[Given records — start]

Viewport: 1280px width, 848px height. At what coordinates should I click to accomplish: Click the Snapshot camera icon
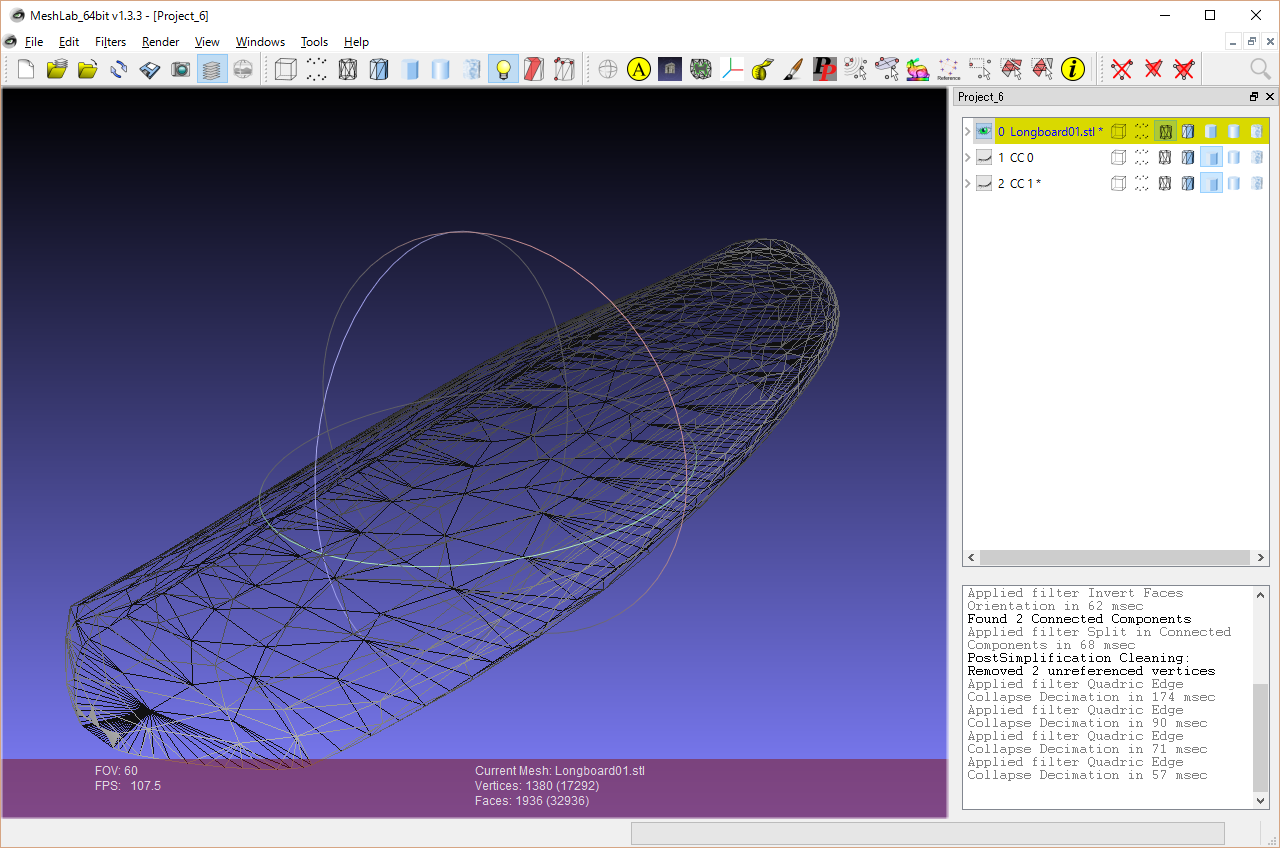pos(180,69)
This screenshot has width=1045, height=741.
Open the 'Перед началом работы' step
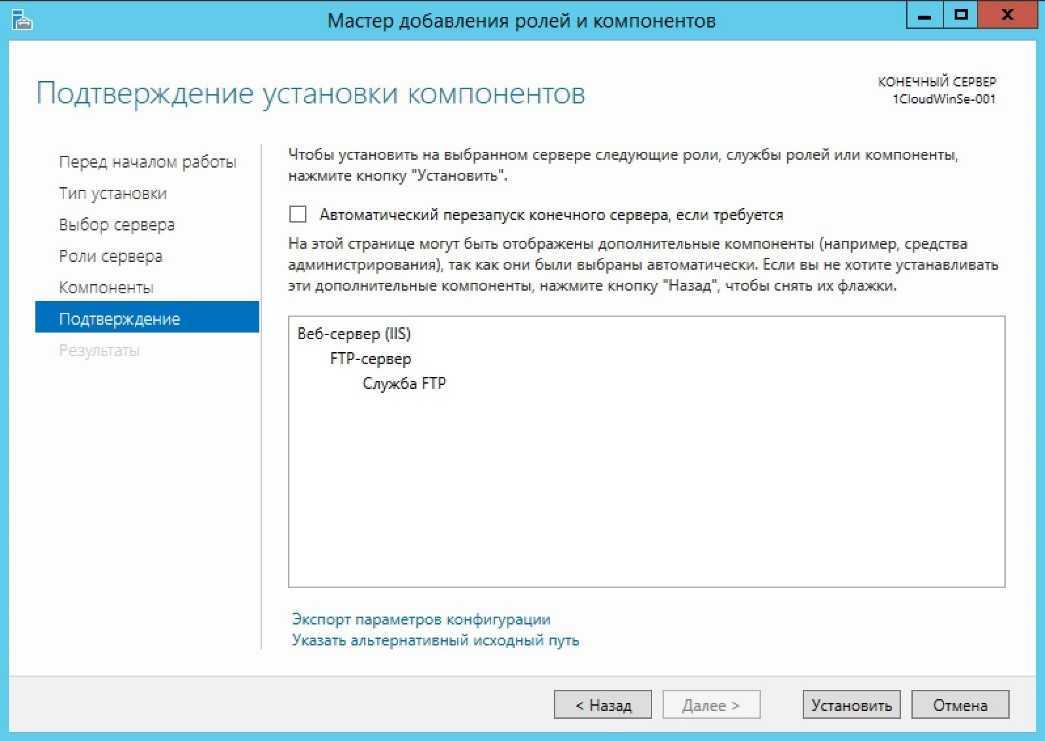(147, 162)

[Given records — finish]

Exercise aim: Give all the records again, exactly, without images.

Solution for this problem:
Viewport: 1280px width, 848px height. At what coordinates should I click to accomplish: Click the Snapshot camera icon
pos(180,69)
This screenshot has width=1045, height=741.
Open the 'Перед началом работы' step
(147, 162)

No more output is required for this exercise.